1
votes

We are facing intermittent performance issues with ignite where response times become very high and we see below error in our logs. We have 10 indexed columns and I don't see any issues with indexes as all the columns in the "where" clause are indexed.
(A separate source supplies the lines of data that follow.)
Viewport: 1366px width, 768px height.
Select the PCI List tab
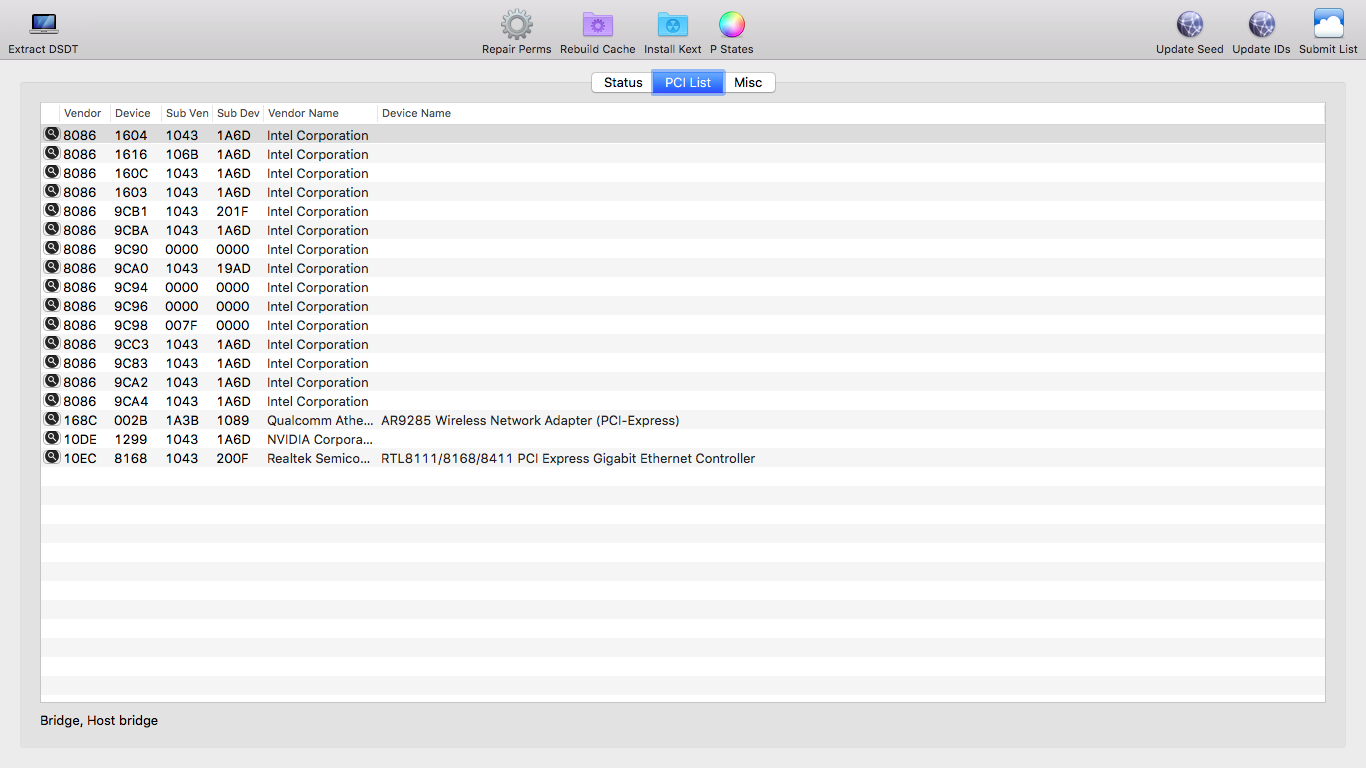[688, 83]
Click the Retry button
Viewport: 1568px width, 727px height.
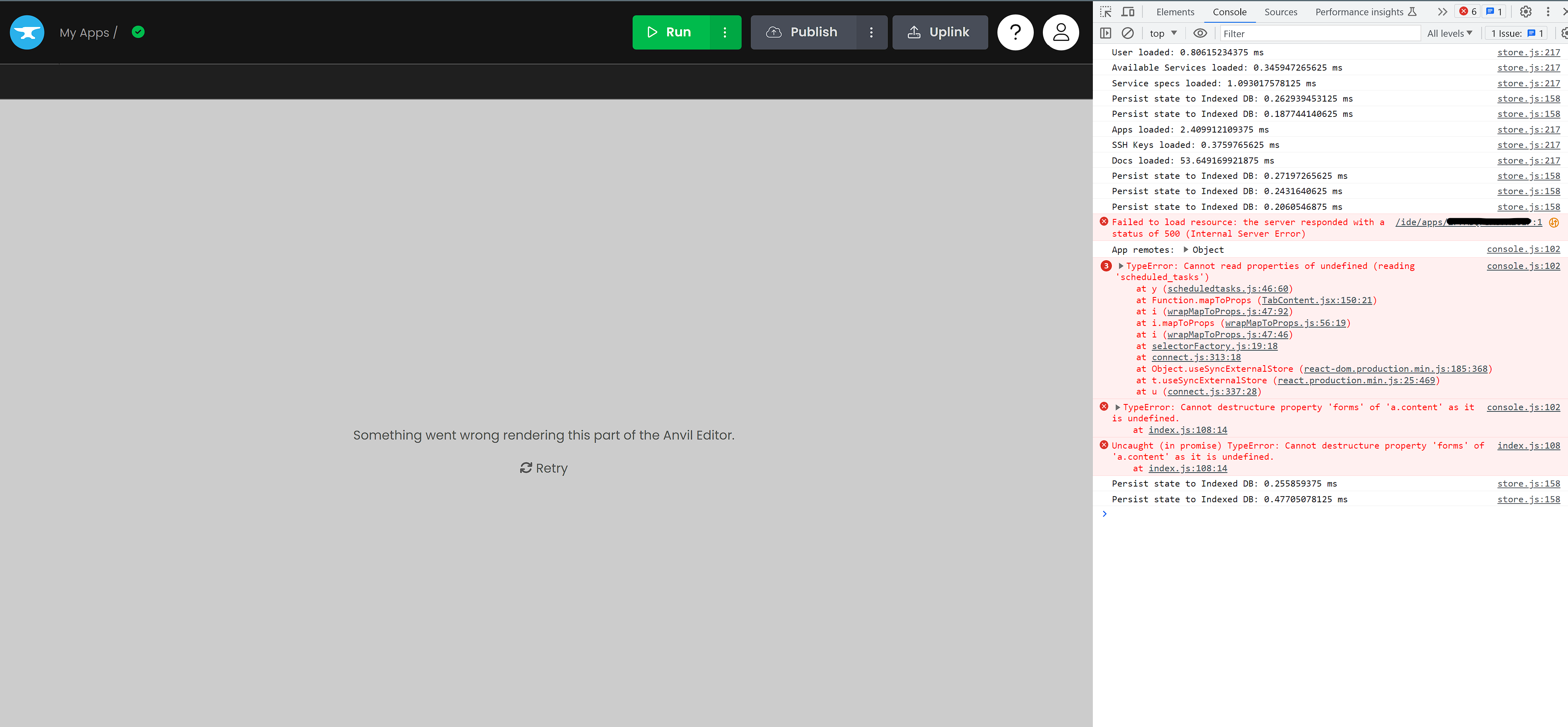[x=544, y=468]
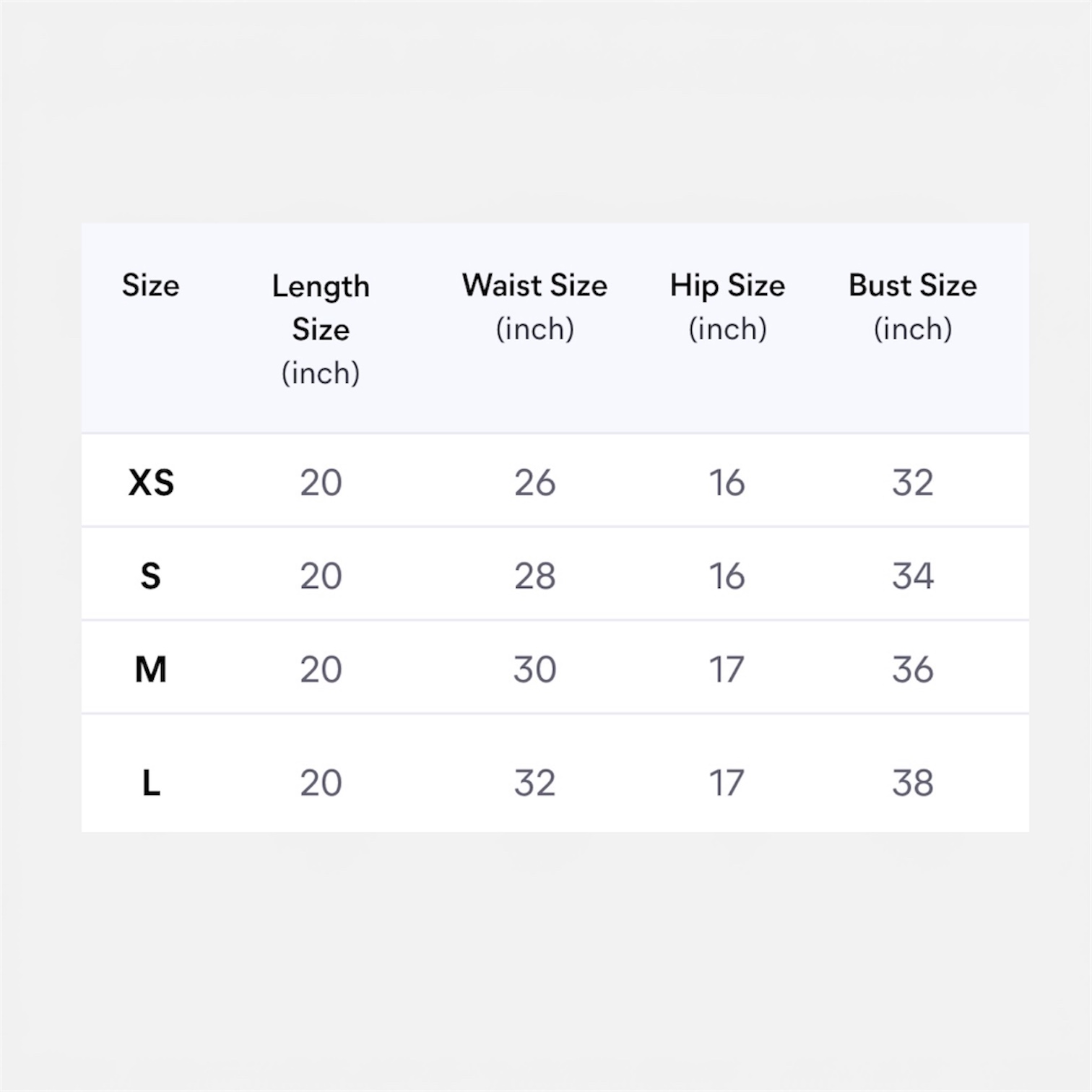Select the Bust Size (inch) header
The image size is (1092, 1092).
913,307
Joins are happening on the fields with affinity colocation which means that joins are happening only on the data in a particular node and not across nodes.

[21:48:30,765][WARNING][jvm-pause-detector-worker][IgniteKernal%PincodeGrid] Possible too long JVM pause: 4939 milliseconds.
[21:48:30,783][WARNING][query-#120%PincodeGrid%][IgniteH2Indexing] Query execution is too long [time=5052 ms, sql='SELECT

Please let me know if you can provide any help on this. 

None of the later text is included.